Les manifestations de cet état ne sont pourtant pas exeptionnelles : l'instant est fugace, mais bien réel. L'impression d'osmose rejoint l'idée d'un jeu et d'un plaisir partagés.
Que ce soit en pleine épreuve, dans la griserie du "chrono", au paddock à la recherche d'une concentration maximum, ou plus simplement au box ou en forêt, nous pouvons éprouver alors un sentiment de plénitude ou d'accomplissement. Dans ces moments, le cheval devient notre propre prolongement. Nous sommes présents ensembles, ici et maintenant. Il existe à nos côtés et nous le fait totalement comprendre. C'est gratifiant. C'est un état de grâce, une sorte de plénitude, alors qu'il est en pleine possession de ses moyens. Les images défilent, l'impression s'inscrit, et le fait que nous soyons tous les deux tellement e phase avec l'événement, la réalité, l'enjeu et l'environnement fait que nous ne formons qu'UN : le cavalier pense le geste, et à peine est-il pensé quil est exécuté, sans donner l'impression d'agir ostensiblement. C'est inouï, mais véritable.
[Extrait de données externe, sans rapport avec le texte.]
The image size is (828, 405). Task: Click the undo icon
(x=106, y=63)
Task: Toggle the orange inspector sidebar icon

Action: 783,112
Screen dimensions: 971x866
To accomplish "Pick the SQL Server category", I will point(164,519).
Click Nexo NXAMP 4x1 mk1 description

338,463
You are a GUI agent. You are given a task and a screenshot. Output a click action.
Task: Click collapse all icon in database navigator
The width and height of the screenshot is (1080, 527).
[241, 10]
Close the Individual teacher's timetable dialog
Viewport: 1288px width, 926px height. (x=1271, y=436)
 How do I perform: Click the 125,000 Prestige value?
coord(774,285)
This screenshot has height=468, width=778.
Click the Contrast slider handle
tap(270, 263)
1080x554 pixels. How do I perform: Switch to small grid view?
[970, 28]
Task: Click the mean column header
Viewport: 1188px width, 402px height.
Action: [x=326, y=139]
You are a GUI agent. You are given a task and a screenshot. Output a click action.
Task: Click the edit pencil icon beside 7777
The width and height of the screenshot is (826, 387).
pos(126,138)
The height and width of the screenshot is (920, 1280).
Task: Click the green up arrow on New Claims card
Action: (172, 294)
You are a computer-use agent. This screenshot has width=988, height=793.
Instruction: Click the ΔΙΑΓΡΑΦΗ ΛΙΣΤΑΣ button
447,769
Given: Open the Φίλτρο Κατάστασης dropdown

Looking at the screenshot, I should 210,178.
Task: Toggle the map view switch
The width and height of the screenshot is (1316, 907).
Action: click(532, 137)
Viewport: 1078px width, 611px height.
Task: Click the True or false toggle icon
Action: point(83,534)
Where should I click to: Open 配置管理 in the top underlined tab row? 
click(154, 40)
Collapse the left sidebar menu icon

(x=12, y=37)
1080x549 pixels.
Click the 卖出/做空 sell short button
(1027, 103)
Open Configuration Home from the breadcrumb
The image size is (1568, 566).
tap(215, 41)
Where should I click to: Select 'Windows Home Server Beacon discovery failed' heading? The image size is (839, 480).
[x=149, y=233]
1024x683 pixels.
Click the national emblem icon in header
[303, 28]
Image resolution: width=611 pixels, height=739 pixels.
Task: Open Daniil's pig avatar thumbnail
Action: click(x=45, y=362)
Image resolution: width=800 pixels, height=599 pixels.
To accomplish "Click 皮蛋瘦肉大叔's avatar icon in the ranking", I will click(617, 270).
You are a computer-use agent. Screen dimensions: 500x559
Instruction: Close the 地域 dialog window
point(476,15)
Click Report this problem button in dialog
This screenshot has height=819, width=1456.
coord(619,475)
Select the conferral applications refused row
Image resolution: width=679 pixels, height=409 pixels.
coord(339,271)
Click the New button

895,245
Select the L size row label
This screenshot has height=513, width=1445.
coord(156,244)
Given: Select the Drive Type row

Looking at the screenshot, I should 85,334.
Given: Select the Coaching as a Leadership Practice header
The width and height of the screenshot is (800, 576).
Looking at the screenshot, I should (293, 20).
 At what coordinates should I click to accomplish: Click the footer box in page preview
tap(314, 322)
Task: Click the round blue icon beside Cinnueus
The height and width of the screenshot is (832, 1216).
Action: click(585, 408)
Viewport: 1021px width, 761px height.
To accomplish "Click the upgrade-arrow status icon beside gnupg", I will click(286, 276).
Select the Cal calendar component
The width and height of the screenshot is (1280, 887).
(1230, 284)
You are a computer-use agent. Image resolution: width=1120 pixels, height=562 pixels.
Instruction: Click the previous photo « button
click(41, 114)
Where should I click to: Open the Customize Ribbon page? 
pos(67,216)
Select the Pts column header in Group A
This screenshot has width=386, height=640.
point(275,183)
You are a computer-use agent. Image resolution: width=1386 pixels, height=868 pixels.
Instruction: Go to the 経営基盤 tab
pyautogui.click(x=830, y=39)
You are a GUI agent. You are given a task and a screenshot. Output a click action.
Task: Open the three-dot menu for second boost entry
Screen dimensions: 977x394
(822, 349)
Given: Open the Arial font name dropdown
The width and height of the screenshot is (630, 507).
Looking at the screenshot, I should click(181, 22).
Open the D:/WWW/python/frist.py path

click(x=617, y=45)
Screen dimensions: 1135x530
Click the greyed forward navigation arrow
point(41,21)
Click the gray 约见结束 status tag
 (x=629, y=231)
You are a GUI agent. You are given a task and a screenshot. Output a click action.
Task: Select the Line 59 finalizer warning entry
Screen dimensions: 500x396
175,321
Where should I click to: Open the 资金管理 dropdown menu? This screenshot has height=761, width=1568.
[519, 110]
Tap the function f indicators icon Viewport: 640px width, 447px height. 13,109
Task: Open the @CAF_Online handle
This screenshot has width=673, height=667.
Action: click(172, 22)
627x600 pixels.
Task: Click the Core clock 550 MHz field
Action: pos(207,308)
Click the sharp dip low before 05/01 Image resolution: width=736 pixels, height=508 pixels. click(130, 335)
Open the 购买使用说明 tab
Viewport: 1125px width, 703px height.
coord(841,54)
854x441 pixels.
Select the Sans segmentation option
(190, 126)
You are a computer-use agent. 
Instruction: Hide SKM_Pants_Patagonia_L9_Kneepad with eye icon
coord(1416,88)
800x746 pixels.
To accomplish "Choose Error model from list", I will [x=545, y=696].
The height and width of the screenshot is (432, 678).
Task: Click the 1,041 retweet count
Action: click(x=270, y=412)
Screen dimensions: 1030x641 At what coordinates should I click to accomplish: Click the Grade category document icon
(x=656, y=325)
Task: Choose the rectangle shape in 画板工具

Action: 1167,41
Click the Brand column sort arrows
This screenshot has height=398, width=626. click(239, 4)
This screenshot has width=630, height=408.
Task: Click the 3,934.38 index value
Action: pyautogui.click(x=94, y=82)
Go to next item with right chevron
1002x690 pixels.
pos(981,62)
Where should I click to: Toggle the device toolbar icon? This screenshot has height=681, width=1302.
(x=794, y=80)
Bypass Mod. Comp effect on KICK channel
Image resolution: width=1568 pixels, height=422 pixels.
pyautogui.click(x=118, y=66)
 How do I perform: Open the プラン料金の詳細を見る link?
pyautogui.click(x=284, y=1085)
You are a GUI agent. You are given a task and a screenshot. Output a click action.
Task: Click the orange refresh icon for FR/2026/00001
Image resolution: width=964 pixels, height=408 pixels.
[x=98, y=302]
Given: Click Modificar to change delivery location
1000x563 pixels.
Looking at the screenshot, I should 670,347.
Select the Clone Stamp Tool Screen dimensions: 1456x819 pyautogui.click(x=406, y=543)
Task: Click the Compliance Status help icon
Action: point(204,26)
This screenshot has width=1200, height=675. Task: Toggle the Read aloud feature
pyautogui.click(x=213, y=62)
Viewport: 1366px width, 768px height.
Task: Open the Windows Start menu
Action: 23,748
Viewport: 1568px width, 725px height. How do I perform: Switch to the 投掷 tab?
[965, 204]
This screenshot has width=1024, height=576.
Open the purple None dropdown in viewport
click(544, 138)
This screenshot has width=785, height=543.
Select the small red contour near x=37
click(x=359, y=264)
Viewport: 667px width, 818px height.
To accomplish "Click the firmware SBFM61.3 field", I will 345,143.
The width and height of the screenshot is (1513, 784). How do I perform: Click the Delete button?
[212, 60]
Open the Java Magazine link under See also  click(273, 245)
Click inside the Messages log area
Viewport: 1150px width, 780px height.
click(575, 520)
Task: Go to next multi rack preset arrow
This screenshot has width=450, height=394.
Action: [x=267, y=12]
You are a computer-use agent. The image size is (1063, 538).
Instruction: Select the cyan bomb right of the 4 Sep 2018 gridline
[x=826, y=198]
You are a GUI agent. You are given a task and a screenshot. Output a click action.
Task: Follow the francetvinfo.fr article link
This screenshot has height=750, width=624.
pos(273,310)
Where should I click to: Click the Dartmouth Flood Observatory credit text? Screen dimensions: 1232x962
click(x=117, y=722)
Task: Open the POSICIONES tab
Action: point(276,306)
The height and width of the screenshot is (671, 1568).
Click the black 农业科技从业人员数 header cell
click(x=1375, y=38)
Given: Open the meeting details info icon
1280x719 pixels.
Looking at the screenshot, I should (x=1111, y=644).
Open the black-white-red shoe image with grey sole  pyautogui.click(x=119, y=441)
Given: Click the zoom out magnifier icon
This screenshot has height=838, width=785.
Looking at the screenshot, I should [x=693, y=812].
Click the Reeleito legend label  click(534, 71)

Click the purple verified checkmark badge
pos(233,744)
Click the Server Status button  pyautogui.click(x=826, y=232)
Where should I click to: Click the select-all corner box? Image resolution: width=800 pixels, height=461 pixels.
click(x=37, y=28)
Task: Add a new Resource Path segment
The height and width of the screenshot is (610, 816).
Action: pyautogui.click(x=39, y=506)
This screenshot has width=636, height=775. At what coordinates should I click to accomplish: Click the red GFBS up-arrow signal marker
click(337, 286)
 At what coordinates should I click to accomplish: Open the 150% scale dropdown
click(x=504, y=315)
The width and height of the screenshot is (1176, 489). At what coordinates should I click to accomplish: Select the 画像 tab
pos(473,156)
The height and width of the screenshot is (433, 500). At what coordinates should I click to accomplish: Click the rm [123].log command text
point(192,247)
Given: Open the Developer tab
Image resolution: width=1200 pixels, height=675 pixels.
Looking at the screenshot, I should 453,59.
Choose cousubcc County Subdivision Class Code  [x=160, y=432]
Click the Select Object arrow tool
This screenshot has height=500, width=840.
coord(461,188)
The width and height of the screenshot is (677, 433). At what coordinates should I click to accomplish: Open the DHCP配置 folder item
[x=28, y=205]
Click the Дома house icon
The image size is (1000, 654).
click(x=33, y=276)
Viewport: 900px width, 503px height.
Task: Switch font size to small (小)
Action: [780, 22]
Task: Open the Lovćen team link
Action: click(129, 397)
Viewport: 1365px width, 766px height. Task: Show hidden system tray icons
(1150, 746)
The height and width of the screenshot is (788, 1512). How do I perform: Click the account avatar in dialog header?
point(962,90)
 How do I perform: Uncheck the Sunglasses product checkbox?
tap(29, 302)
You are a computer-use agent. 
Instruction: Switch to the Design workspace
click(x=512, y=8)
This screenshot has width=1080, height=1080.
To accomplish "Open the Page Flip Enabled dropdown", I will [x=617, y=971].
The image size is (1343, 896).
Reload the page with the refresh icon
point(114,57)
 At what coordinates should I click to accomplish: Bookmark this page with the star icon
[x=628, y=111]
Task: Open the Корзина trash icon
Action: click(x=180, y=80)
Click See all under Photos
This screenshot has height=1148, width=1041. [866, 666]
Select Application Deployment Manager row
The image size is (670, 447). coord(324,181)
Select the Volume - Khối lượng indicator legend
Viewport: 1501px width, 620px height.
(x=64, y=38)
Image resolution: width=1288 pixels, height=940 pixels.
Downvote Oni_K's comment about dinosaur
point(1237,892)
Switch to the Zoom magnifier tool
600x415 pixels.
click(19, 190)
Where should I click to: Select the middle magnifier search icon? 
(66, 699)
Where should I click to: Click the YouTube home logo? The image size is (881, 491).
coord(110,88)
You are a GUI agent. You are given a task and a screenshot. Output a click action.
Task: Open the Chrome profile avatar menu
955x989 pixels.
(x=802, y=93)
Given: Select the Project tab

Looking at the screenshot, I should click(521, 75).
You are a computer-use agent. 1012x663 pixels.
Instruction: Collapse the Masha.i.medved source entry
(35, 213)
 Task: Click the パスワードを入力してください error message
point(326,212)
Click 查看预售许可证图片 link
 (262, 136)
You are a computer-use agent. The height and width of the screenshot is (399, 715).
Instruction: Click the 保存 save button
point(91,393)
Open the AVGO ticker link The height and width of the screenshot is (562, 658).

Si j'insiste sur cette impression, c'est que je suis persuadé que, pour beaucoup, cette sensation est accessible à partir du moment où l'on croit à un échange possible avec son cheval.
C'est-à-dire que l'on peut dépasser la simple utilisation fonctionnelle de son partenaire et laisser émerger ses sentiments en dehors de toute technique pré-apprise.